Ilan: Não. Eu não escrevo pensando nisso. Se eu pensasse nisso não faria sucesso. Os meus livros nascem do cotidiano, de momentos engraçados; eu chamo de bolo das formigas, e transformo em literatura. Me interessa o microscópio, me interessa o invisível. O quase visível me interessa. E transformo isso no visível, que é o livro. Até as princesas soltam pum... nasceu de um pum de verdade. Mas meu livro é adorado por grupos feministas na Europa. Uma mãe chegou para mim, um ano depois de lançar o livro, e disse: seu livro foi libertador para a minha filha. Porque a liberou dos gases que ela tinha e a liberou de uma imagem de princesa que ela tinha. Eu falei para a mãe: não foi minha intenção, mas eu fico muito feliz que serviu. Isso é literatura. Clarice Lispector não escrevia pensando no leitor. Ela falava se não escrevo, eu enlouqueço.
DIARINHO Qual a dica que o senhor deixa para os pais aproveitarem bem as diferentes fases dos filhos?

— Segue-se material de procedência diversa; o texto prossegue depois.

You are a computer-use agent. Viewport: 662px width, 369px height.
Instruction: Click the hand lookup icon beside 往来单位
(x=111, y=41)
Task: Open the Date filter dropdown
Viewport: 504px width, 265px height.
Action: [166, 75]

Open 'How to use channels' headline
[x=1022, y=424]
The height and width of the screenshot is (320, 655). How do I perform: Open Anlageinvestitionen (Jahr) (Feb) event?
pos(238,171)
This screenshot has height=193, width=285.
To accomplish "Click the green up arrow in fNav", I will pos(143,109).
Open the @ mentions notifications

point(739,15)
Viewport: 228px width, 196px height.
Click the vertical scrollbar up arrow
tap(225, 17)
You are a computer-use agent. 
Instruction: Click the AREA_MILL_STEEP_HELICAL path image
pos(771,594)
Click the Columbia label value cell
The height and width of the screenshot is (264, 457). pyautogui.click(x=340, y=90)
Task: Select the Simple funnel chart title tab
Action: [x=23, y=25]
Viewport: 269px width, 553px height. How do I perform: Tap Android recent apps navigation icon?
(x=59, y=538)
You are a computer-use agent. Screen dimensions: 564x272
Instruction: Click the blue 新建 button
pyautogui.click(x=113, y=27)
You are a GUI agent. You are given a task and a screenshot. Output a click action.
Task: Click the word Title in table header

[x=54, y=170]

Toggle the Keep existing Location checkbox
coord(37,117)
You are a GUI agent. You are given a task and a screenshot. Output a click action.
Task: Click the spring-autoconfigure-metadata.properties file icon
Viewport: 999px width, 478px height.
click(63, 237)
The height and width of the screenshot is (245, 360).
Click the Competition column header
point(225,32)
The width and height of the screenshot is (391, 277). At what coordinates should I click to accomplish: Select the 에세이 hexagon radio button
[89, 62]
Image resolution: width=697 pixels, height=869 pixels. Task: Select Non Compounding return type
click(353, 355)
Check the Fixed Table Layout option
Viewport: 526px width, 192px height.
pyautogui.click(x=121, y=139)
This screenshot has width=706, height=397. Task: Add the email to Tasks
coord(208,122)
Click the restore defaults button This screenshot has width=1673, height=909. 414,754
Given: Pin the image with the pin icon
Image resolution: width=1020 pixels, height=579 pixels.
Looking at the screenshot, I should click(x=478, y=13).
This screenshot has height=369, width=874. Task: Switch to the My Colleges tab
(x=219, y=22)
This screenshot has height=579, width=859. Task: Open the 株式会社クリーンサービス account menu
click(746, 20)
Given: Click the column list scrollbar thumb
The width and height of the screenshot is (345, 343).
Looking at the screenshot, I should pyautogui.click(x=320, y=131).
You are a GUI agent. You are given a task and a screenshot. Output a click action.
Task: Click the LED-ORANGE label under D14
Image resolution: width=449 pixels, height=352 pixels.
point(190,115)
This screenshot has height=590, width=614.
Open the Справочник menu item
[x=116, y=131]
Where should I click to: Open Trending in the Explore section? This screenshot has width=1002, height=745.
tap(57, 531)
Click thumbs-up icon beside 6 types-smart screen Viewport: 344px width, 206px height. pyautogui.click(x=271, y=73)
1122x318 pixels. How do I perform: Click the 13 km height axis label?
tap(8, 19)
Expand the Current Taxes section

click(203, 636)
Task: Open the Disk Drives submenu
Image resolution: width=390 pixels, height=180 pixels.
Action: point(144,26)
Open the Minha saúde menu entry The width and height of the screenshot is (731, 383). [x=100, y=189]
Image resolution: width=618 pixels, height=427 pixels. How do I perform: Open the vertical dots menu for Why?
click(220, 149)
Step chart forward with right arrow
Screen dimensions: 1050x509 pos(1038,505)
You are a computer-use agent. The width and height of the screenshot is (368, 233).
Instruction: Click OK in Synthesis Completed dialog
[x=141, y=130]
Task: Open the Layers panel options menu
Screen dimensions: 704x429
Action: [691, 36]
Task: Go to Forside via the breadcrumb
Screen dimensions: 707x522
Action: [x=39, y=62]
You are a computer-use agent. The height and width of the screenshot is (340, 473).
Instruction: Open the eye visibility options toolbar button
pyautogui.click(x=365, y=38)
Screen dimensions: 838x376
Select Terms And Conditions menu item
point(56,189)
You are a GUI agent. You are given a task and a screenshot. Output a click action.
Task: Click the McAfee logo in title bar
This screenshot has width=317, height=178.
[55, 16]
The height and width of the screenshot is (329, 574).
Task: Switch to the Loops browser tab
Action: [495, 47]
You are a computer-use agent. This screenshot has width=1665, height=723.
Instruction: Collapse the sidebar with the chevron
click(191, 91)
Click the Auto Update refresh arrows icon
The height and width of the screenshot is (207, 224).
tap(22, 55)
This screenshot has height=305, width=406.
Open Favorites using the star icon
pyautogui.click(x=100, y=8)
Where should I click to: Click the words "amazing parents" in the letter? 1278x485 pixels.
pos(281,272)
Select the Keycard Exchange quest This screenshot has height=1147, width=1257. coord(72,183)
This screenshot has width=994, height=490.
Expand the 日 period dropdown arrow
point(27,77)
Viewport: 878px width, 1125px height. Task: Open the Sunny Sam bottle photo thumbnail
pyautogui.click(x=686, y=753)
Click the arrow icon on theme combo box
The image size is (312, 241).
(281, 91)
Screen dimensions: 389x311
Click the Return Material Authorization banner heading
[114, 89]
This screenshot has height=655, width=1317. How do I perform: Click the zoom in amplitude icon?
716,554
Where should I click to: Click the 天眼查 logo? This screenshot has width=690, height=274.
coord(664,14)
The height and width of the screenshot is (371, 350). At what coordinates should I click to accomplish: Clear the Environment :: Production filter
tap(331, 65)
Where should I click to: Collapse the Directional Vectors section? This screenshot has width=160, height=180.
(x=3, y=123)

Ilan: Passa rápido, crescem rápido, e depois não tem mais jeito de querer compensar. Aliás, a fase do compensar é uma coisa terrível. O pai não consegue mais ver o filho e compensa com presentes. A vida é memória! Por isso, a pior doença do mundo é Alzeihmer. Perder a memória é perder a vida. A vida é memória. A gente vive por causa da memória. Tudo que interessa na nossa vida é a memória. Daqui a 40, 50 anos, quando a gente parar para conversar, o que a gente vai avaliar não vai ser que ganhou o I-pad quando tinha cinco anos, ou se foi viajar para a Disney 50 mil vezes. Não! A gente vai avaliar o amor do pai e da mãe, as relações, as viagens juntos, as alegrias, as tristezas, as superações. Tudo que tem a ver com a memória e com o afeto. Eu fiz uma pesquisa informal, com base em uma pergunta de um filme é um plágio isso, eu falo que é um plágio na pesquisa. O filme tem uma cena e uma pergunta para o adulto: o que você faria se sua casa pegasse fogo . O que você salvaria?. Eu peguei essa mesma frase e levei para o mundo infantil: a sua casa está pegando fogo, o que você salva?. Perguntei para crianças da periferia de São Paulo, para minhas filhas, para classe média. Gente, quase 100% das crianças; ricas, classe média ou pobres responderam: vou salvar o meu pai, minha mãe, o cachorro, as fotos, o álbum. Um menino falou o vídeo game. Não falaram do tênis, do I-pad, eles queriam salvar memórias, queriam salvar afetos. Isso que importa: a memória e o afeto. Sabendo disso, os pais têm que parar um pouco dessa correria louca, olhar para os filhos e saber que eles gostam de coisas simples. Se você não comprar um I-pad, o que importa é andar de mão dada. É estar junto, compartilhar histórias, falar do seu passado, mostrar como foi a sua infância, enfim, o relacionamento. Isso não tem preço e isso que vai ficar para o seu filho, para sua filha, para o resto da vida. Não vai ser o brinquedo que você comprou, não vai ser o 14º tênis de R$ 500. O que vai ficar na memória, vai ser o livro que você abriu e leu. O filme que assistiu junto, grudadinho, comendo pipoca; andar no parque um tomando sorvete. Isso fica.